(Item coordinate data)
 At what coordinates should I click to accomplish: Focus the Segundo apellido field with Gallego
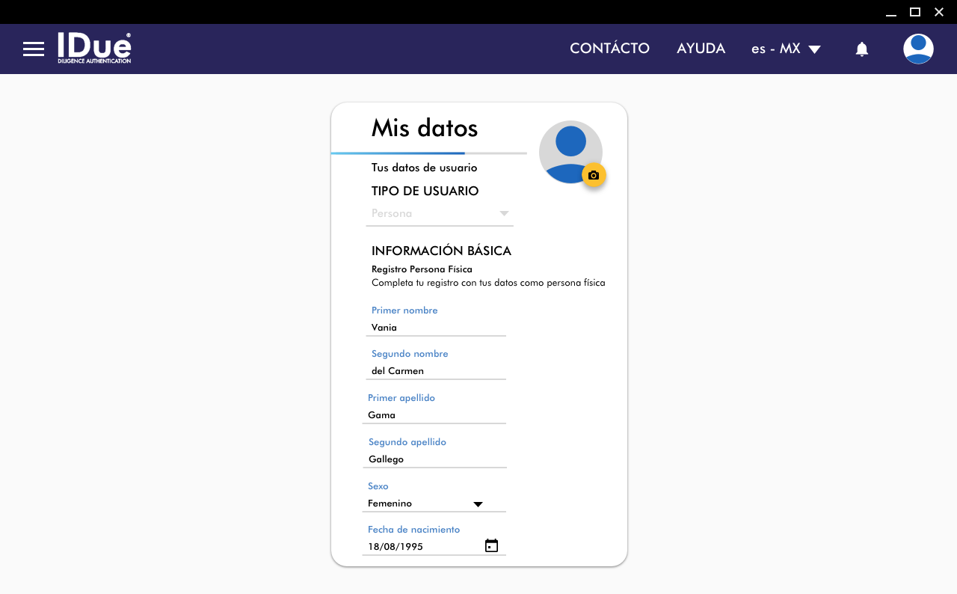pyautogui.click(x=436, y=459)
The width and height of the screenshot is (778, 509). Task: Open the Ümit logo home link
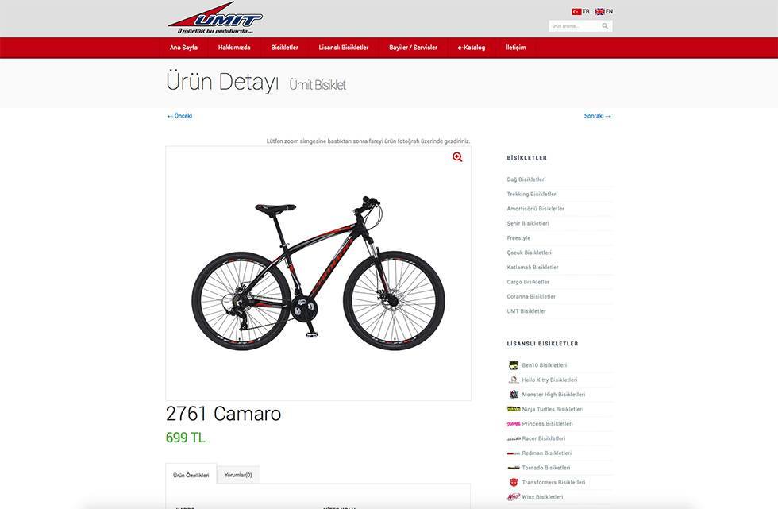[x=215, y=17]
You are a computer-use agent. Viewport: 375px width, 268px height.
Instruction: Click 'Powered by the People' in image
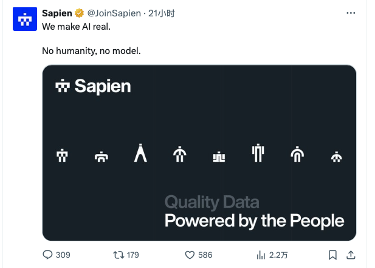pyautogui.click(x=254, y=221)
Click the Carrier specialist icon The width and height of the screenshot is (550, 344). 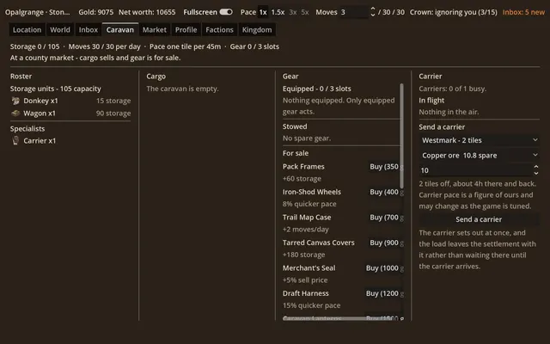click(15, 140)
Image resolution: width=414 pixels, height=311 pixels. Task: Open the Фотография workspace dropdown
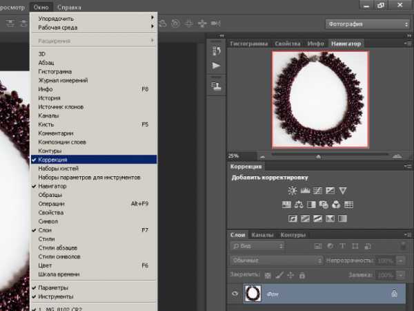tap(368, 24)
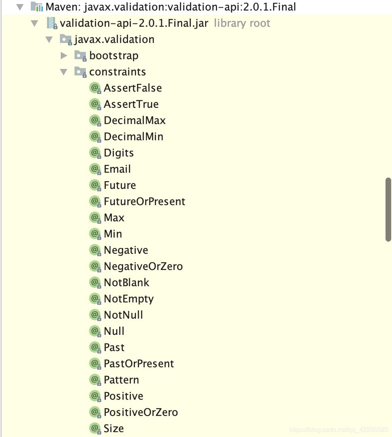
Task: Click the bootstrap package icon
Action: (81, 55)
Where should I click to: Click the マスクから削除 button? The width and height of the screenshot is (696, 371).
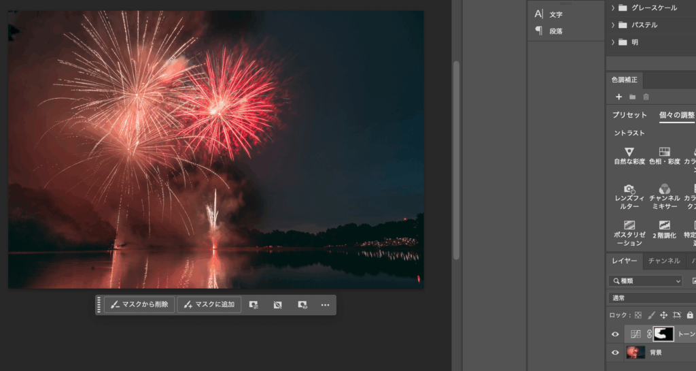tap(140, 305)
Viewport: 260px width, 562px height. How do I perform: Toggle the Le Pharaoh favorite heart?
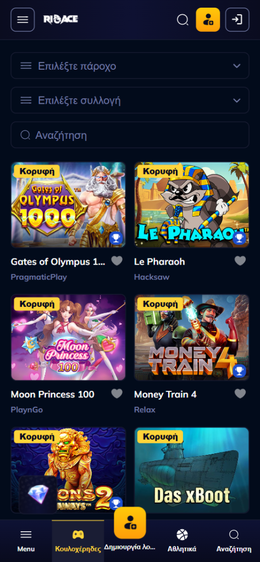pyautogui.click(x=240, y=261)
---
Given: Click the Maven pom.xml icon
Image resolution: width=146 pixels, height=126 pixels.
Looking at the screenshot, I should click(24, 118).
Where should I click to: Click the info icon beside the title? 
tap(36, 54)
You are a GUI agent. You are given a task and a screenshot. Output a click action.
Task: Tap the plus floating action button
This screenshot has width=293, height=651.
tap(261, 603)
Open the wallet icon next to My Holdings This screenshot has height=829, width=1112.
--
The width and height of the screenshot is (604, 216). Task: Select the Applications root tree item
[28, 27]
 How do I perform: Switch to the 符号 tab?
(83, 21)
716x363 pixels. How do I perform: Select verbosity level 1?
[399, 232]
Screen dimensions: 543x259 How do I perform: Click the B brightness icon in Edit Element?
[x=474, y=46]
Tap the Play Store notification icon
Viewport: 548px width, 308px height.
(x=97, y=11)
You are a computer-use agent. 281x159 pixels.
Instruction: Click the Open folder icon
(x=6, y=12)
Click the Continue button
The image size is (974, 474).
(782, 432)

## TO BE DONE
Report every line of the entries above that contains the word "pixels", copying each such line in full.

## EXPECTED ANSWER
Image resolution: width=414 pixels, height=311 pixels. Task: Open the Фотография workspace dropdown
Image resolution: width=146 pixels, height=126 pixels.
716x363 pixels. How do I perform: Select verbosity level 1?
You are a computer-use agent. 281x159 pixels.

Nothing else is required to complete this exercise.